Product_ID would not be useful data anyway as product categories have alreasdy been included in numerical data, therefore it is preferred to not be included in the model

In [22]:
from sklearn.preprocessing import LabelEncoder

Xle_train = X_train.copy()
Xle_test = X_test.copy()
# Apply label encoder to each column with categorical data
label_encoder = LabelEncoder()
for col in cols_cat:
    Xle_train[col] = label_encoder.fit_transform(X_train[col])
    Xle_test[col] = label_encoder.transform(X_test[col])

In [21]:
mae = get_random_forest_mae(Xle_train[cols_num + cols_cat], Xle_test[cols_num + cols_cat], y_train, y_test)
print("MAE from Numerical and Encoded Categorical Colummns:")
print(mae)

MAE from Numerical and Encoded Categorical Colummns:
2155.658274877166


This is only slightly better than the MAE obtained from using only numerical data. Let's try using the gradient boost to see if it improves the MAE.

In [18]:
from xgboost import XGBRegressor

#Build and score default Gradient Boosting Model
mdlXgbBFSales = XGBRegressor()
mdlXgbBFSales.fit(Xle_train[cols_num + cols_cat], y_train)
y_test_pred = mdlXgbBFSales.predict(Xle_test[cols_num + cols_cat])
mae = mean_absolute_error(y_test_pred, y_test)

print("MAE from default XGBoost model:")
print(mae)

MAE from default XGBoost model:
2088.5694435910577


This result is better than tha obtained from the random forest model with numerical and categorical data. Let's see if it can be improved further by tuning the paramaters if the gradient boost model.

In [20]:
from xgboost import XGBRegressor
from sklearn.metrics import mean_absolute_error
from sklearn.model_selection import GridSearchCV

# Define parameter grid for tuning
param_grid = {
    'n_estimators': [100, 200, 300],
    'max_depth': [3, 5, 7],
    'learning_rate': [0.01, 0.1],
}

# Create XGBoost model
mdlXgbBFSales = XGBRegressor()

# Perform grid search with cross-validation
grid_search = GridSearchCV(mdlXgbBFSales, param_grid, cv=5, scoring='neg_mean_absolute_error')
grid_search.fit(Xle_train[cols_num + cols_cat], y_train)

# Get the best model
best_model = grid_search.best_estimator_

# Make predictions
y_test_pred = best_model.predict(Xle_test[cols_num + cols_cat])
mae = mean_absolute_error(y_test_pred, y_test)

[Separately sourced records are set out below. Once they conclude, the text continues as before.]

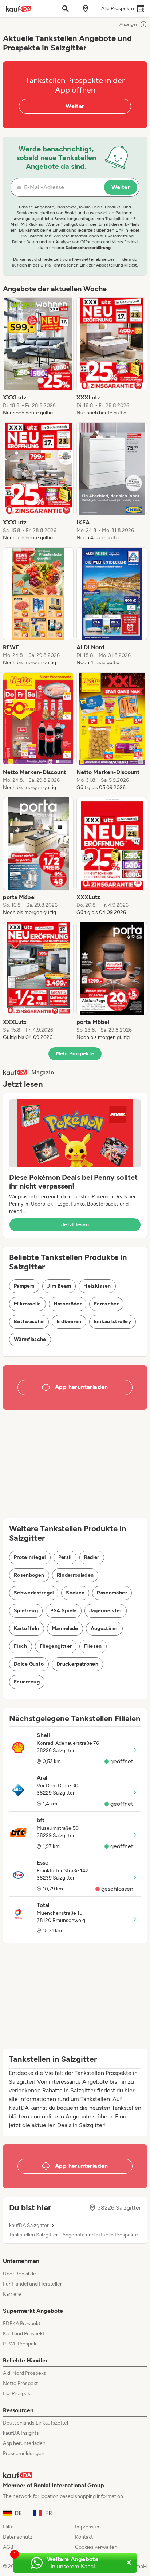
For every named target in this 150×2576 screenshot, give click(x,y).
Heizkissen (97, 1286)
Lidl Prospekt (17, 2393)
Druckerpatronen (77, 1664)
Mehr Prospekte (75, 1054)
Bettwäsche (29, 1322)
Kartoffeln (26, 1628)
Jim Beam (59, 1286)
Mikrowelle (27, 1304)
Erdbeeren (69, 1322)
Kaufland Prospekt (23, 2334)
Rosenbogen (29, 1575)
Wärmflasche (30, 1339)
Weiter (75, 106)
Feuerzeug (27, 1682)
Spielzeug (26, 1611)
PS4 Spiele (63, 1611)
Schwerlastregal (34, 1593)
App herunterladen (24, 2443)
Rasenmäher (112, 1593)
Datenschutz (17, 2537)
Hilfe (8, 2527)
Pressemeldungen (23, 2453)
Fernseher (106, 1304)
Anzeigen (128, 24)
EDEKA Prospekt (21, 2323)
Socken (75, 1593)
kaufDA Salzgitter (29, 2225)
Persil (65, 1557)
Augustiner (104, 1628)
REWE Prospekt (20, 2344)
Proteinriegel (30, 1557)
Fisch (20, 1646)
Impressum (88, 2527)
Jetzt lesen (75, 1225)
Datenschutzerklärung (88, 247)
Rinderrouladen (75, 1575)
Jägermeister (105, 1611)
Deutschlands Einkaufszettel (35, 2423)
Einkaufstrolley (112, 1322)
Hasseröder (68, 1304)
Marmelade (65, 1628)
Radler (91, 1557)
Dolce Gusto (29, 1664)
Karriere (12, 2294)
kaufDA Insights (21, 2433)
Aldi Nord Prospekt (24, 2373)
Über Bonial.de (19, 2274)
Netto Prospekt (20, 2383)
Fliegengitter (56, 1646)
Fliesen (93, 1646)
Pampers (24, 1286)
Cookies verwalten (96, 2547)
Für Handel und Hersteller (32, 2284)
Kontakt (84, 2537)
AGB (8, 2547)
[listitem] (38, 357)
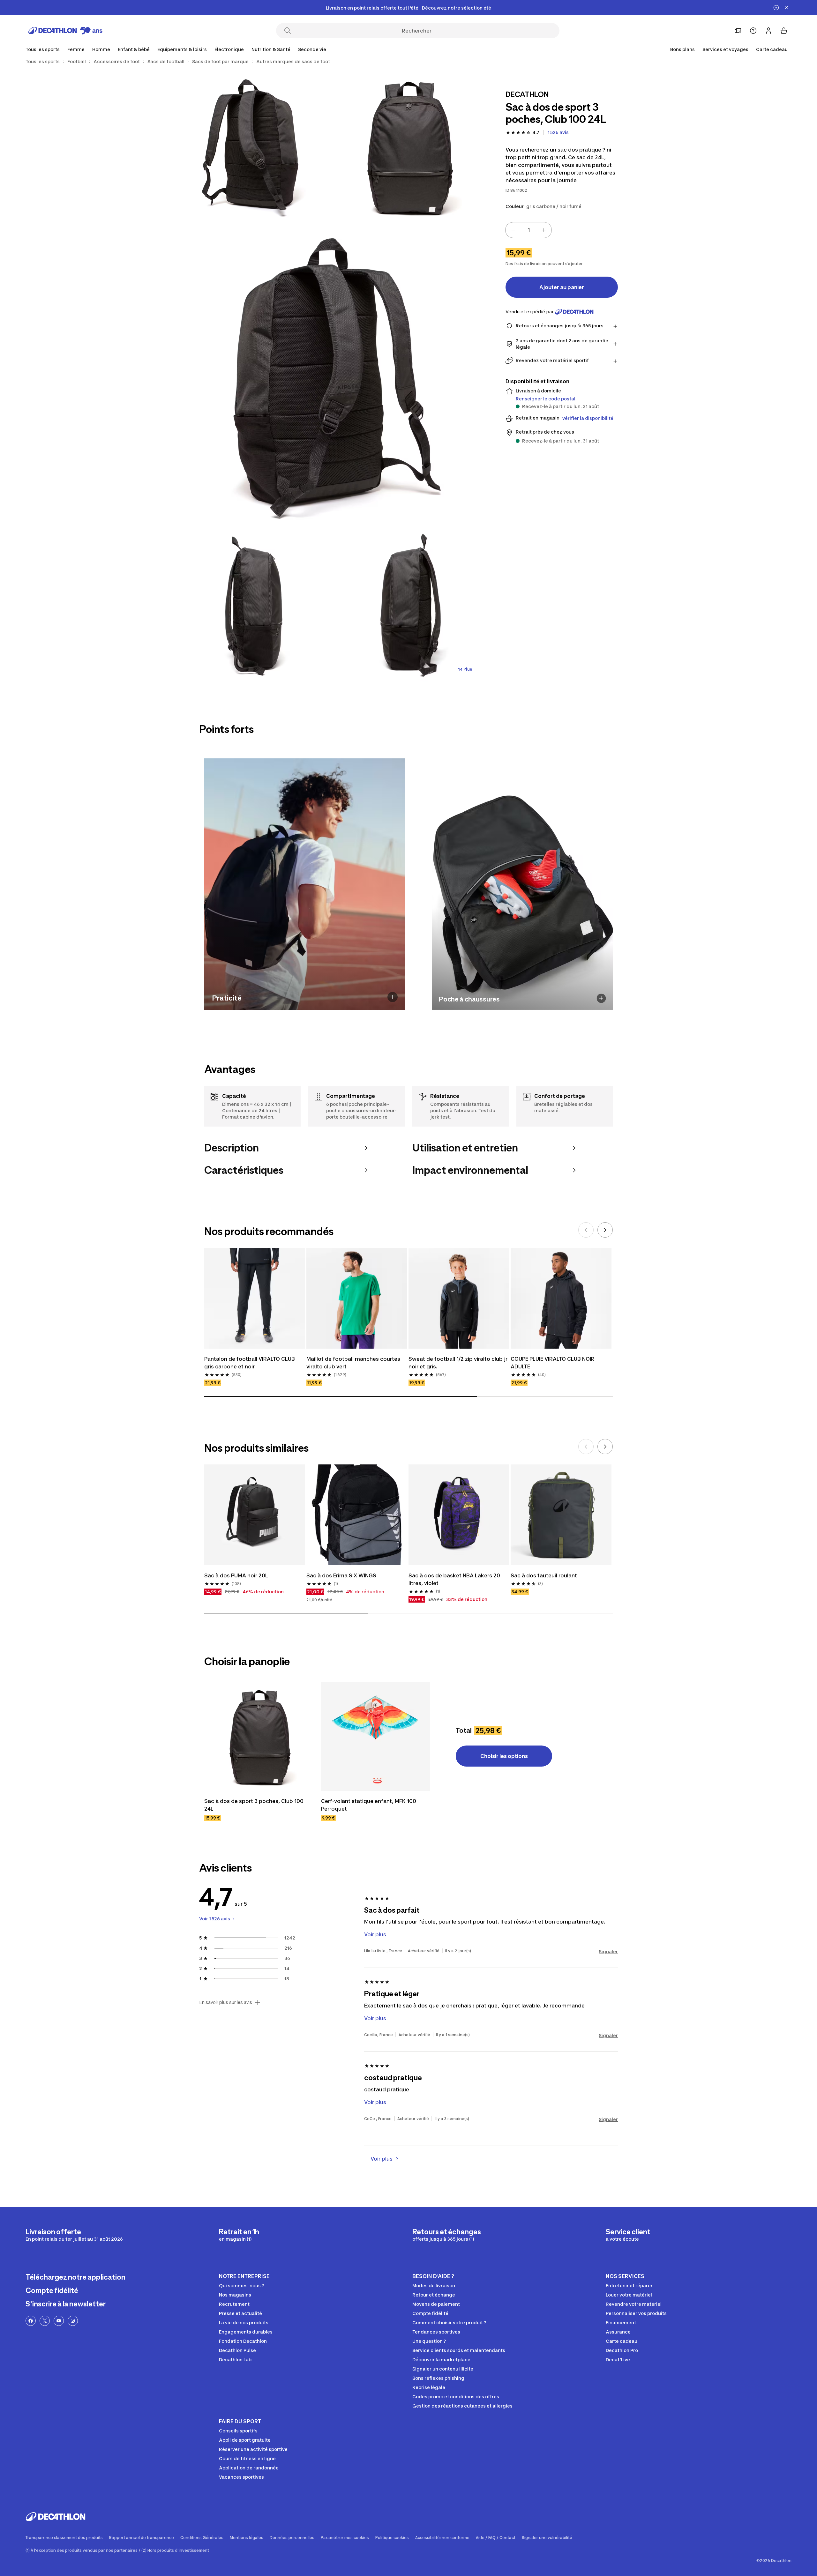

print("Best parameters:", grid_search.best_params_)
print("MAE:", mae)

Best parameters: {'learning_rate': 0.1, 'max_depth': 7, 'n_estimators': 300}
MAE: 2061.397194056713


Lowest MAE thus far. This model is the best option to predict purchase values, given all other numerical and categorical data regarding the customer. In order to make actual predictions with this code we would need to know how the categoraical data has been encoded so it can be entered accordingly.